### The exercise
Reproduce word for word everything from the line containing "Viewport: 768px width, 446px height." down to the last of the lines below, including both ends.

Stored entries

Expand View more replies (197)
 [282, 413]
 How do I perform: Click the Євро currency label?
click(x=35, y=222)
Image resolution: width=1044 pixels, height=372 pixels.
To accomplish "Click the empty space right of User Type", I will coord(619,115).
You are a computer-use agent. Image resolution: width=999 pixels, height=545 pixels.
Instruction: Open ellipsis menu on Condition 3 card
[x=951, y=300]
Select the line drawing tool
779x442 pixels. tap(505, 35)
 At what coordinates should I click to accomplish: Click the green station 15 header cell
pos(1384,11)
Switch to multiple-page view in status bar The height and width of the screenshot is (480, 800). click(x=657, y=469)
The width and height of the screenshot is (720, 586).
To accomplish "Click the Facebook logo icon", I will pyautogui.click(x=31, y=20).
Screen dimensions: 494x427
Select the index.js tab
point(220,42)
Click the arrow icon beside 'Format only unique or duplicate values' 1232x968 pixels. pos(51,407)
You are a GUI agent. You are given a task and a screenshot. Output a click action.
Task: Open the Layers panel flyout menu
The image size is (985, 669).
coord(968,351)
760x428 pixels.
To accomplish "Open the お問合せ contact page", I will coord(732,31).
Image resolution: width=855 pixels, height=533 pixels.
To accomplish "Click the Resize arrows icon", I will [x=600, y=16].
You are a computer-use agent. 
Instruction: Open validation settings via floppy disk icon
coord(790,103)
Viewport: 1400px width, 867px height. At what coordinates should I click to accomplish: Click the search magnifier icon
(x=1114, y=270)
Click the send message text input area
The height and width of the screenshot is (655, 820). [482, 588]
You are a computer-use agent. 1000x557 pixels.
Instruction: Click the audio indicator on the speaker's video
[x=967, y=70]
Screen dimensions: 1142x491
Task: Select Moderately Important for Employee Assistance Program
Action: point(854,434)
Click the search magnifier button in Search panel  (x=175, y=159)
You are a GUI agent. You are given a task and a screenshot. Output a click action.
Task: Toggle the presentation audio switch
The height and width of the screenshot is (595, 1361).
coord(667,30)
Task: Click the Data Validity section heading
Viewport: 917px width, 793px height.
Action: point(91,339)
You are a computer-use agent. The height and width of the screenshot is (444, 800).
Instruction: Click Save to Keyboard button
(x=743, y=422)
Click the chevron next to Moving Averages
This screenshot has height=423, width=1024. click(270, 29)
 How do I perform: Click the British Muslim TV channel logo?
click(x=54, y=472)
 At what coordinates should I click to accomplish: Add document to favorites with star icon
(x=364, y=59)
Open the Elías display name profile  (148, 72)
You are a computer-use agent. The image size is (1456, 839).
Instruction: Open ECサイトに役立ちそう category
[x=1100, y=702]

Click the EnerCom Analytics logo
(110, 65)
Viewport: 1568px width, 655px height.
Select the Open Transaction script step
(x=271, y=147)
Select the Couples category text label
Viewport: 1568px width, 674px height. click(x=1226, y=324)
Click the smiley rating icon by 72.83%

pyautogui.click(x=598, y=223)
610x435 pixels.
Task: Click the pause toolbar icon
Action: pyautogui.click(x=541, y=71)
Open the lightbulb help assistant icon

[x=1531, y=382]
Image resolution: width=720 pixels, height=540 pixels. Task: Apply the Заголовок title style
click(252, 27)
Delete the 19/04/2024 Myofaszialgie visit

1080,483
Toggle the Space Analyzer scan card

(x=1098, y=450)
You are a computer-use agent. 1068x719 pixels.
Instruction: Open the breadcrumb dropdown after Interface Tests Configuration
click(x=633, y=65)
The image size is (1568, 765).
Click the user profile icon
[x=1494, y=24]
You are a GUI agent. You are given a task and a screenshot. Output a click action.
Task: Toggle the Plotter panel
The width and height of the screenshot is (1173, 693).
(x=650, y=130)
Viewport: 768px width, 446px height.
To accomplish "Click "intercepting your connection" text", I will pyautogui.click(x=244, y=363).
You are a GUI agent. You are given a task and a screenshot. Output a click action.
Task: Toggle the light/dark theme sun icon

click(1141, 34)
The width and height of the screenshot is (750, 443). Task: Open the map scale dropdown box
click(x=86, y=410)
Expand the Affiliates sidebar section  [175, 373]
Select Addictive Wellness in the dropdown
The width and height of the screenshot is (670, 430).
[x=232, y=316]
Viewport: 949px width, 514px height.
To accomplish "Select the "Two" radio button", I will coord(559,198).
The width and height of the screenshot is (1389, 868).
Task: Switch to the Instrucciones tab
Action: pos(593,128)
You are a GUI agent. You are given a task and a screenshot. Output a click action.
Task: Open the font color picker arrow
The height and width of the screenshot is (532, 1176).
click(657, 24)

### Solution to this problem
Viewport: 768px width, 446px height.
To accomplish "Click "intercepting your connection" text", I will pyautogui.click(x=244, y=363).
You are a GUI agent. You are given a task and a screenshot. Output a click action.
Task: Toggle the light/dark theme sun icon

click(1141, 34)
The width and height of the screenshot is (750, 443). Task: Open the map scale dropdown box
click(x=86, y=410)
Expand the Affiliates sidebar section  [175, 373]
Select Addictive Wellness in the dropdown
The width and height of the screenshot is (670, 430).
[x=232, y=316]
Viewport: 949px width, 514px height.
To accomplish "Select the "Two" radio button", I will coord(559,198).
The width and height of the screenshot is (1389, 868).
Task: Switch to the Instrucciones tab
Action: pos(593,128)
You are a GUI agent. You are given a task and a screenshot. Output a click action.
Task: Open the font color picker arrow
The height and width of the screenshot is (532, 1176).
click(657, 24)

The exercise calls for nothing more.